§ Work to be completed
What lines below contain the string "blue"? List them all.

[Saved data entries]

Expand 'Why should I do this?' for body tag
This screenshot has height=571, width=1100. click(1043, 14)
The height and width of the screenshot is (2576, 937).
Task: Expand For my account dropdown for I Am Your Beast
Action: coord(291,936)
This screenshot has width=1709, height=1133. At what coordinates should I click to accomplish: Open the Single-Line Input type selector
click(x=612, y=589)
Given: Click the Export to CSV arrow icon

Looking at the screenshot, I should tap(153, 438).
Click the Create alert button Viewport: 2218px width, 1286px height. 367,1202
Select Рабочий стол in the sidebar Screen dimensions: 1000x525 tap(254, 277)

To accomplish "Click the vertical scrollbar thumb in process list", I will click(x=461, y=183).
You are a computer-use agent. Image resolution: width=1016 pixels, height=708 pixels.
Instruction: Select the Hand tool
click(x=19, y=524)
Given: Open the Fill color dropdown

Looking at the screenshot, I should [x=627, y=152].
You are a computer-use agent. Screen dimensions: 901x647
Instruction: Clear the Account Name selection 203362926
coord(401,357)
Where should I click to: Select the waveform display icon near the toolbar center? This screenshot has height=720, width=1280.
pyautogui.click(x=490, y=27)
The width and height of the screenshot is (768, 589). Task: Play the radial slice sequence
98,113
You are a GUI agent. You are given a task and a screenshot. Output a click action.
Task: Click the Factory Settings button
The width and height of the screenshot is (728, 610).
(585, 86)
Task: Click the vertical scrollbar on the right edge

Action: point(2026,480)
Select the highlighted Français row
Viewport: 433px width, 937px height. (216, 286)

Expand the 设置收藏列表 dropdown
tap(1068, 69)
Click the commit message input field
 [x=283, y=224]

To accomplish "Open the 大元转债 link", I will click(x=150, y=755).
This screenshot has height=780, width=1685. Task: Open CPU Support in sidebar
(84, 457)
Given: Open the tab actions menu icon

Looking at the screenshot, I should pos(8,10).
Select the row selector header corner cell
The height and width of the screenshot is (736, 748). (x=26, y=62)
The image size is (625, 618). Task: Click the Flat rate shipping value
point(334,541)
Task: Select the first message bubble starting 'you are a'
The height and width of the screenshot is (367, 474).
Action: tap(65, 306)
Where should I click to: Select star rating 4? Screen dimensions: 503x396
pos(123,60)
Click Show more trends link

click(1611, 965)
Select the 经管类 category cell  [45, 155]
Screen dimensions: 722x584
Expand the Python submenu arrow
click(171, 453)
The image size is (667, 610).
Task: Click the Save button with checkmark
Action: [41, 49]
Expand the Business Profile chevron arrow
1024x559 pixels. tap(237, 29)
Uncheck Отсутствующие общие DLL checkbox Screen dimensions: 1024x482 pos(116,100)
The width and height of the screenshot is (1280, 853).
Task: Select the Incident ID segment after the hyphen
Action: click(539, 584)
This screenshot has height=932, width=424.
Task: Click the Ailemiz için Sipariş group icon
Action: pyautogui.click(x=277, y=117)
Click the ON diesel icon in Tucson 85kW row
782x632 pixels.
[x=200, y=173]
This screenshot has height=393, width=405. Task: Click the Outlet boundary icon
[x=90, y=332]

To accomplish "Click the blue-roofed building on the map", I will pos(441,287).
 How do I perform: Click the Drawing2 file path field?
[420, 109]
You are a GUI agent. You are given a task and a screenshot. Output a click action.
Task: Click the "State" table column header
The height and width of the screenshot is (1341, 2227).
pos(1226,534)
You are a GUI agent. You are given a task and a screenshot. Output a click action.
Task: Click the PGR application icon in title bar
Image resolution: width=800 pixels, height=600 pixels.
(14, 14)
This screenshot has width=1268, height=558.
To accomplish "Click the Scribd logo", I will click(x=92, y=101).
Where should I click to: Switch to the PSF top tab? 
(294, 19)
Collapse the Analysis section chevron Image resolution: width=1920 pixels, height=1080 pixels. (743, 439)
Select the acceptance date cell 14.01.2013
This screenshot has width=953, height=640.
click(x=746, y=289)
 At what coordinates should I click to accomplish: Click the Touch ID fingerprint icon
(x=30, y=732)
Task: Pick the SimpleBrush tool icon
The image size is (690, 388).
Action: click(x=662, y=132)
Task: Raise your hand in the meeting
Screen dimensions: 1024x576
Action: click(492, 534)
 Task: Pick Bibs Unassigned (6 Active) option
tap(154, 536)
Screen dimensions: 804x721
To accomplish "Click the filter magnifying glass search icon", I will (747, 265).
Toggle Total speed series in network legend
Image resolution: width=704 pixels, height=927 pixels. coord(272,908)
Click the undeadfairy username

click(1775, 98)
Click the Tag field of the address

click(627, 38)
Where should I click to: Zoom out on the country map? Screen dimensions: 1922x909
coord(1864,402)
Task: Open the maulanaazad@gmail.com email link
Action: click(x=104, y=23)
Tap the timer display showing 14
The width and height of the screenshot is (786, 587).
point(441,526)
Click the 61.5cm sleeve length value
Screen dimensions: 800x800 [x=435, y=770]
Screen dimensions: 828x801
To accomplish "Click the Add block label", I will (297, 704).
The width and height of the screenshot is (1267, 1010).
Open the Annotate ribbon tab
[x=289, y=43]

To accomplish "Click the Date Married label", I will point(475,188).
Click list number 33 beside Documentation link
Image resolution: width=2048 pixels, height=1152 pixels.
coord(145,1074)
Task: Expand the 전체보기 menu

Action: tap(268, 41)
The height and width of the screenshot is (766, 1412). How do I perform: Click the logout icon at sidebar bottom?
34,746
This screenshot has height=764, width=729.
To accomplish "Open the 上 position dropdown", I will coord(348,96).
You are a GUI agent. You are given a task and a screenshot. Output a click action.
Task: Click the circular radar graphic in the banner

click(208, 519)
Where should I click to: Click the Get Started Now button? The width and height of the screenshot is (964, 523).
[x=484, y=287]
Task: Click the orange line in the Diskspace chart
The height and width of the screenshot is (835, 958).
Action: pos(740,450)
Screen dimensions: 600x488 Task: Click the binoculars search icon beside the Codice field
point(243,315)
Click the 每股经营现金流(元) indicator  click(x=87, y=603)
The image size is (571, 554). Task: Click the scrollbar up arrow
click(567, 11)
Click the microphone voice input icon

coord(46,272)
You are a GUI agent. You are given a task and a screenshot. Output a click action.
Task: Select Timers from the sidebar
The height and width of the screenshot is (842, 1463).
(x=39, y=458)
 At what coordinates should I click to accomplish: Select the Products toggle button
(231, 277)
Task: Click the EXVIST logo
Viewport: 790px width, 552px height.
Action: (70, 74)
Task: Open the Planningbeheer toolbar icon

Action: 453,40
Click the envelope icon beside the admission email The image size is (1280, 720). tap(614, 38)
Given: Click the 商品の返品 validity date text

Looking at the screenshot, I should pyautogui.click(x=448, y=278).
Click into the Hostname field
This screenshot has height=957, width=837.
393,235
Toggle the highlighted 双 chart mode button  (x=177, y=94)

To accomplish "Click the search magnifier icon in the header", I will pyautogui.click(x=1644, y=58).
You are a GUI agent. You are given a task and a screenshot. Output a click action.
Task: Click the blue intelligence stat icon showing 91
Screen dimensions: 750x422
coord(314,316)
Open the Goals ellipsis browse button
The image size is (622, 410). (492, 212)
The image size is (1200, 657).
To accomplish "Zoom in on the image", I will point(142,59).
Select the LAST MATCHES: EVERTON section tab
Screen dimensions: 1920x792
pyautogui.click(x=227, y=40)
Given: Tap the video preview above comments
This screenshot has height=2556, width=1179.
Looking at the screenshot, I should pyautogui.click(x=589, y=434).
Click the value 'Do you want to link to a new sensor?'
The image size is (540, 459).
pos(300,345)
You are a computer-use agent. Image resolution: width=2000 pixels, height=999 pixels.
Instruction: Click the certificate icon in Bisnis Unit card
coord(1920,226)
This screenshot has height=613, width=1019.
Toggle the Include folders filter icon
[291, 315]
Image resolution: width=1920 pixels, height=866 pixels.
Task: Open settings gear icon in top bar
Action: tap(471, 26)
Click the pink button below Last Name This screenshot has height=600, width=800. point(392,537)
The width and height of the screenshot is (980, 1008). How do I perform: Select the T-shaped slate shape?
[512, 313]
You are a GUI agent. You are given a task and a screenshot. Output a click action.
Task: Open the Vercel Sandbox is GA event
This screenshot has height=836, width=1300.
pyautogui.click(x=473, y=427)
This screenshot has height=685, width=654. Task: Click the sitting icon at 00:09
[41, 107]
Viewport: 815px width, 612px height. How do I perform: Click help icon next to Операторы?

§ Solved problem
To accomplish "Click the blue-roofed building on the map", I will pos(441,287).
Task: Click the blue intelligence stat icon showing 91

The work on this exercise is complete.